## [Work instruction]
When copying the listing below, skip every picture and keep each word as it stands.

<<<<

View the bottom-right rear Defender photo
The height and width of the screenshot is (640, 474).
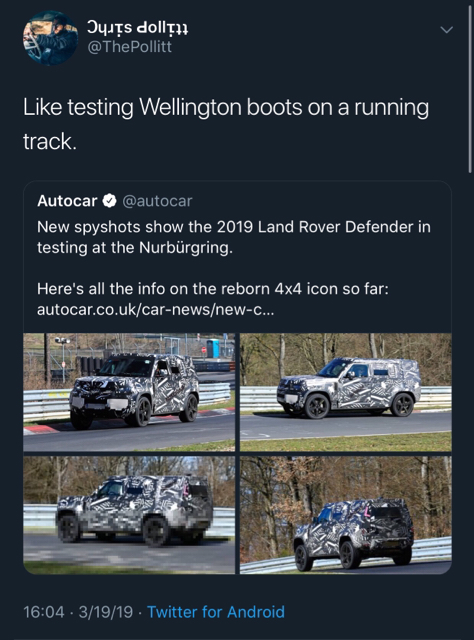346,515
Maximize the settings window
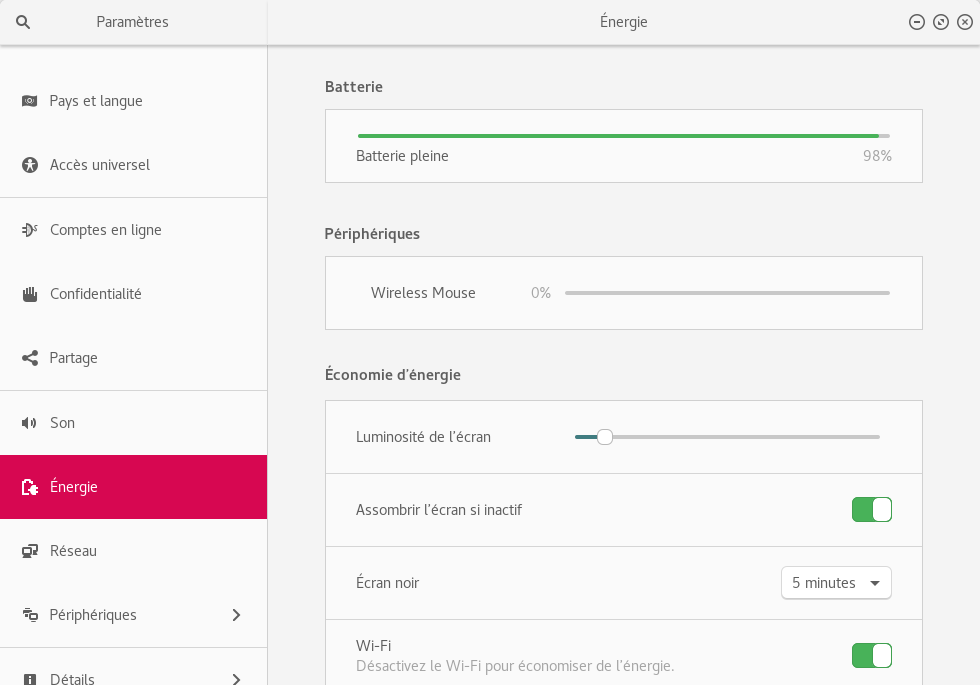The image size is (980, 685). click(940, 22)
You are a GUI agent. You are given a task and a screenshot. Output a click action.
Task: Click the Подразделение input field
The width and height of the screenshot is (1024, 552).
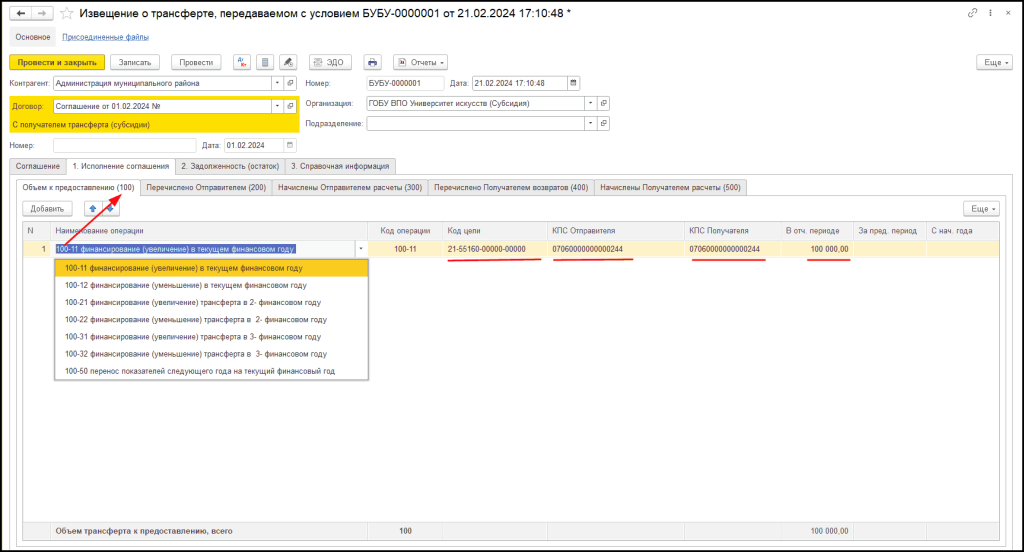pos(475,124)
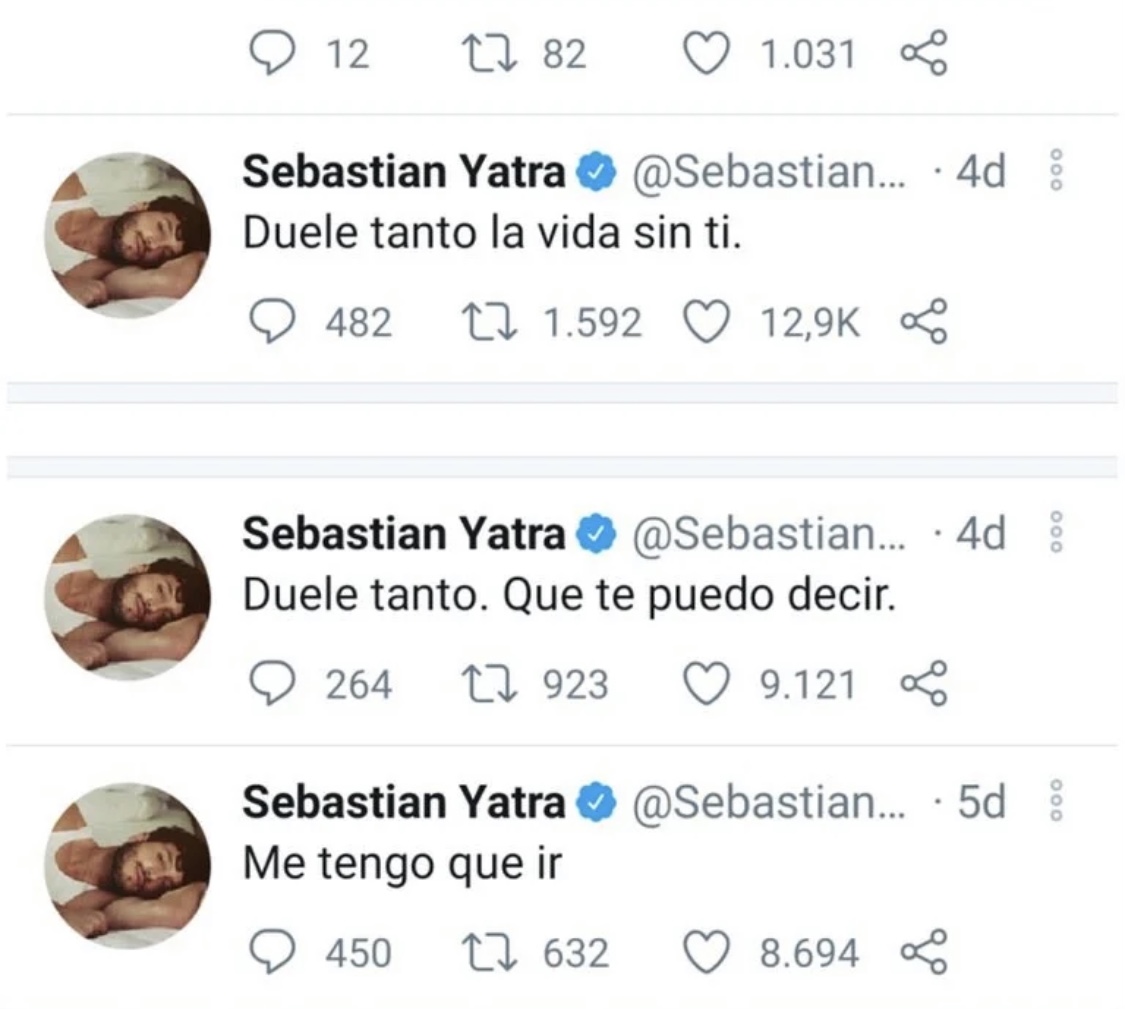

>>>>

## [Task solution]
View the bottom-right rear Defender photo
The height and width of the screenshot is (640, 474).
346,515
Maximize the settings window
The image size is (980, 685). click(940, 22)
You are a GUI agent. You are given a task and a screenshot. Output a click action.
Task: Click the Подразделение input field
The width and height of the screenshot is (1024, 552).
pos(475,124)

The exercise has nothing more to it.